Saved data entries
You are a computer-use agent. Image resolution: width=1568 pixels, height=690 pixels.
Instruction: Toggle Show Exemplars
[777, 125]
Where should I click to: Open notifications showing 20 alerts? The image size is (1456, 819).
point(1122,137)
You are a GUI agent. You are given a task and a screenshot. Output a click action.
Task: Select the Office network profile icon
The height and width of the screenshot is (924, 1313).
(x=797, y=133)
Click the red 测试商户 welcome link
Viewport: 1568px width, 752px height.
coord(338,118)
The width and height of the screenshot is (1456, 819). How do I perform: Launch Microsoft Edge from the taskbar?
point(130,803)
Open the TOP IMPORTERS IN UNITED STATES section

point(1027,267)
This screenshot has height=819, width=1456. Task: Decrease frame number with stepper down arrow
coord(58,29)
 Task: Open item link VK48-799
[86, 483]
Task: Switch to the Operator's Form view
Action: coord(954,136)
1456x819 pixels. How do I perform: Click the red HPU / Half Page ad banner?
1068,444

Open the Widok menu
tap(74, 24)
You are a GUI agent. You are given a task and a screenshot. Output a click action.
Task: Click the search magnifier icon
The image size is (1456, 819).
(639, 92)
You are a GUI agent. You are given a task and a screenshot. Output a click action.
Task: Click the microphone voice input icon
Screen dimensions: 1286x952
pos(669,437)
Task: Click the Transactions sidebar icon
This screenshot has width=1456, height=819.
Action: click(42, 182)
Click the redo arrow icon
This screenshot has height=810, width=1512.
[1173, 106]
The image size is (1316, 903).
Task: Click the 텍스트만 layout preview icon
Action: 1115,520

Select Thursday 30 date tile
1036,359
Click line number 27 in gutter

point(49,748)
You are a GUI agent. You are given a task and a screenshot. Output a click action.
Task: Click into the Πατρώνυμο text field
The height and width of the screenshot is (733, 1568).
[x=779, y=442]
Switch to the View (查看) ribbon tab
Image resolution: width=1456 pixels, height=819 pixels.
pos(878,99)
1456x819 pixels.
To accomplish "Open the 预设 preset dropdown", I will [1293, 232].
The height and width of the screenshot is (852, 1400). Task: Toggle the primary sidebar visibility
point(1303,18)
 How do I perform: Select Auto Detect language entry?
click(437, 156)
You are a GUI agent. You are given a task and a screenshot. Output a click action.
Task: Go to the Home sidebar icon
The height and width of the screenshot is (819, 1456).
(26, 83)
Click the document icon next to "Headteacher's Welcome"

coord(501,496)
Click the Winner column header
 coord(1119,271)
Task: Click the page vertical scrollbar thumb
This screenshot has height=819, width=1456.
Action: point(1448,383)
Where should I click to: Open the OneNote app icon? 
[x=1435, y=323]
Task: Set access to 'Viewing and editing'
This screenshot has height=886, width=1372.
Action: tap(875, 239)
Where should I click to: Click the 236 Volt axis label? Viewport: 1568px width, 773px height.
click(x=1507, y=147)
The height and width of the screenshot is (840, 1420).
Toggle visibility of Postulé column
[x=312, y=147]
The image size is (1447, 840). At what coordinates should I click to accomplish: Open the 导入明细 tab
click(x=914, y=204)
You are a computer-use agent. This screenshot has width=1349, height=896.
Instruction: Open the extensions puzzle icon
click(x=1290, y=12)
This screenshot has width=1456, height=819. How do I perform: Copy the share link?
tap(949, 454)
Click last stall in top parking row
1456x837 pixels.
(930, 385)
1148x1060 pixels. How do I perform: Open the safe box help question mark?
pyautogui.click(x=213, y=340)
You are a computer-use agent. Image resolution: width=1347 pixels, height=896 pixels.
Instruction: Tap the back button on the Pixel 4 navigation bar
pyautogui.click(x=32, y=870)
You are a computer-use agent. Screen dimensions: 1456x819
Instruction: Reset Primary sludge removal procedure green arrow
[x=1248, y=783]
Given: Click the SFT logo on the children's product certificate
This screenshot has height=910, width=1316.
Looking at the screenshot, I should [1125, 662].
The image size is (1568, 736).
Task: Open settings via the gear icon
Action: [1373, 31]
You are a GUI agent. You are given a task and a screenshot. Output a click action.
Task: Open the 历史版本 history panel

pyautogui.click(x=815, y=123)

**AIM OF THE EXERCISE**
From the records above, return each line that includes "computer".

**EXPECTED OUTPUT**
You are a computer-use agent. Image resolution: width=1568 pixels, height=690 pixels.
You are a computer-use agent. This screenshot has width=1349, height=896.
You are a computer-use agent. Image resolution: width=1347 pixels, height=896 pixels.
You are a computer-use agent. Screen dimensions: 1456x819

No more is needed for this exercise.